-- EXERCISE GOAL --
Using the records below, write out again exactly the lines that begin at the line containing "743x512 pixels. Task: Click" and end at the line containing "Select the Publications", and no other lines.

########

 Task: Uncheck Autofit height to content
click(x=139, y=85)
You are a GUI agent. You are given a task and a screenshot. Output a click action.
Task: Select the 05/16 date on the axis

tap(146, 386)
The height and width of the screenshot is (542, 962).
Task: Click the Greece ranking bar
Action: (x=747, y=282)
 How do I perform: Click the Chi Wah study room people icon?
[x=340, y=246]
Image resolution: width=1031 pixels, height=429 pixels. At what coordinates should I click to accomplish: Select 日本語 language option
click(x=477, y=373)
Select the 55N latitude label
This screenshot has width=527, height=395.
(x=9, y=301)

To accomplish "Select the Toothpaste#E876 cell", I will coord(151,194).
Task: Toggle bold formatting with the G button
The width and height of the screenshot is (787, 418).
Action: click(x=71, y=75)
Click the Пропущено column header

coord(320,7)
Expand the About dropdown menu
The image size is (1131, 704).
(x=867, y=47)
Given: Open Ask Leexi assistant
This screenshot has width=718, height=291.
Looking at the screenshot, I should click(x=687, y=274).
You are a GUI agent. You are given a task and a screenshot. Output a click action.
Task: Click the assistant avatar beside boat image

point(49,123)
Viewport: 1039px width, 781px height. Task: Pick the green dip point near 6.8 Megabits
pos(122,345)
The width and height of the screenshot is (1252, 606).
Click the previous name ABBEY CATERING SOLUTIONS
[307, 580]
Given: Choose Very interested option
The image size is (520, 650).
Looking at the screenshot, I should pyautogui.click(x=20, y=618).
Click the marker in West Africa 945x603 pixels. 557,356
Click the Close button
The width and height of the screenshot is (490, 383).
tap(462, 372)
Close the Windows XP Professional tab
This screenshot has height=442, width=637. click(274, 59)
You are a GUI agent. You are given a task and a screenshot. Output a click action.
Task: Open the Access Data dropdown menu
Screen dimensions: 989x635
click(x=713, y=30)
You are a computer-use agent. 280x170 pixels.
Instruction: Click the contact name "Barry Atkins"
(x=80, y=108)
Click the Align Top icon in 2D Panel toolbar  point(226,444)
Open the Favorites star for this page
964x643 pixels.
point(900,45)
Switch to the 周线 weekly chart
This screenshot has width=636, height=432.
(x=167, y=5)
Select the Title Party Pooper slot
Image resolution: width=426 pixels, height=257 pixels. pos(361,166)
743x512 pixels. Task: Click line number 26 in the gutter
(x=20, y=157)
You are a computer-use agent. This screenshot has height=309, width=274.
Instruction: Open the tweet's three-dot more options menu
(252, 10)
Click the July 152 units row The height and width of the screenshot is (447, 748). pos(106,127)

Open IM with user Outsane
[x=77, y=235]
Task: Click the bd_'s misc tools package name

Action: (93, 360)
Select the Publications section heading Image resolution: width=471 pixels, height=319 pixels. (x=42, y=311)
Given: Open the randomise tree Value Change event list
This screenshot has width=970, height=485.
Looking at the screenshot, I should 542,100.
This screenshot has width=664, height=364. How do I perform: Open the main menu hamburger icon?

########

-- EXERCISE RESULT --
743x512 pixels. Task: Click line number 26 in the gutter
(x=20, y=157)
You are a computer-use agent. This screenshot has height=309, width=274.
Instruction: Open the tweet's three-dot more options menu
(252, 10)
Click the July 152 units row The height and width of the screenshot is (447, 748). pos(106,127)

Open IM with user Outsane
[x=77, y=235]
Task: Click the bd_'s misc tools package name

Action: (93, 360)
Select the Publications section heading Image resolution: width=471 pixels, height=319 pixels. (x=42, y=311)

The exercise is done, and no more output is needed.